Tante Céline elle-même serait heureuse de s’enquérir de la nouvelle condition de sa nièce et des rumeurs relatives à son mariage ; elle aurait plaisir à la féliciter de son bonheur actuel et d’en remercier Monsieur Richstone, le premier et principal auteur. Ce dernier, avec empressement avait accepté la mission qui lui était offerte. Une semaine encore les séparait des fêtes de Noël.

Outre le rôle spirituel qui leur incombait, les invités n’eurent garde d’oublier celui que les circonstances semblaient leur imposer. Parrain !… Marraine !… ces noms seuls associent dans l’esprit de l’enfant les idées de joie, d’affection, de caresses et aussi de cadeaux. Messagère de bonheur au milieu d’une légion de cousins et de cousines, la fiancée de Gaston dut envisager, vu le mauvais état des chemins, le retard ou l’absence possible de « Santa Claus » et se pourvoir en conséquence !…

Tous les plans combinés, il ne restait qu’à se procurer le véhicule qui, à travers le fleuve et par des chemins d’hiver en campagne, conduirait nos passagers au terme de leur voyage ; il ne fallait point songer à l’automobile pour la circonstance. La Providence se chargea de résoudre le problème.

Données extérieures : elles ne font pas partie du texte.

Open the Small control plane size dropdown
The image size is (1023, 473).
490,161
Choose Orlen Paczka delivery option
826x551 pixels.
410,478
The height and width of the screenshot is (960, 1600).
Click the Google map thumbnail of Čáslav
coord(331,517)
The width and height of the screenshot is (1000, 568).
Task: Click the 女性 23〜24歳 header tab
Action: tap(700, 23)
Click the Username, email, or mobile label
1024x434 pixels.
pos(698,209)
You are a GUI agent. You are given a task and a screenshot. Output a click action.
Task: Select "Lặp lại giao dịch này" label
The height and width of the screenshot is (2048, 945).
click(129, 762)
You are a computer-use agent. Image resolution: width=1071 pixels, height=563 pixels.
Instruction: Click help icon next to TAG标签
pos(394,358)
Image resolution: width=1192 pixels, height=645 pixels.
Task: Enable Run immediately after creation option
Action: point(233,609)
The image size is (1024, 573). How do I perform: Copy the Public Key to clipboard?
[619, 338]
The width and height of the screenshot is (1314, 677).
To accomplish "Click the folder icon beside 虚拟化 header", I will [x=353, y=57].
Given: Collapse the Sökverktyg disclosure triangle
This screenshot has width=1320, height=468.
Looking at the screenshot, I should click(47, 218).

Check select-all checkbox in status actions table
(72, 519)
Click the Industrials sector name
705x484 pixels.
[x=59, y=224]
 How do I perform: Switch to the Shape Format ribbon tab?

Quelques jours avant la date du départ, un cultivateur de Sainte-Marthe se présentait aux bureaux de Monsieur Richstone pour des achats assez considérables. La prospérité croissante de sa ferme nécessitait des agrandissements aux étables et l’obligeait d’ajouter un hangar aux granges trop étroites. Les travaux devaient commencer au printemps prochain ; lui-même avait voulu faire le choix de ses matériaux et ne placer sa commande de bois, qu’à bon escient.

Effrayé d’abord par le montant de son emplette, notre homme hésitait devant la dépense ; mais il se décida et revint bientôt : c’était la veille de Noël. Absent depuis trois jours, il lui tardait de rentrer au logis, se souciant fort peu de passer cette veillée le long de la route, loin des siens.

Au cours de la conversation, le client eut vite décliné ses titres et qualités, nom et prénoms, y compris celui de sa paroisse.

— Vous repartez pour Sainte-Marthe ? reprit Monsieur Richstone. Mais c’est le chemin de Saint-Lazare, n’est-il pas vrai, père Boudreau ?

— Oui, assurément, acheva le brave homme, mais avec deux heures de route en moins.

— Jeanne ? appela le commerçant : voici ton cocher prêt ; ce monsieur part ce matin pour Sainte-Marthe et doit passer à Saint-Lazare. Il va se faire un plaisir de te prendre avec lui, n’est-ce pas le Père ?… on s’en rappellera au règlement des comptes.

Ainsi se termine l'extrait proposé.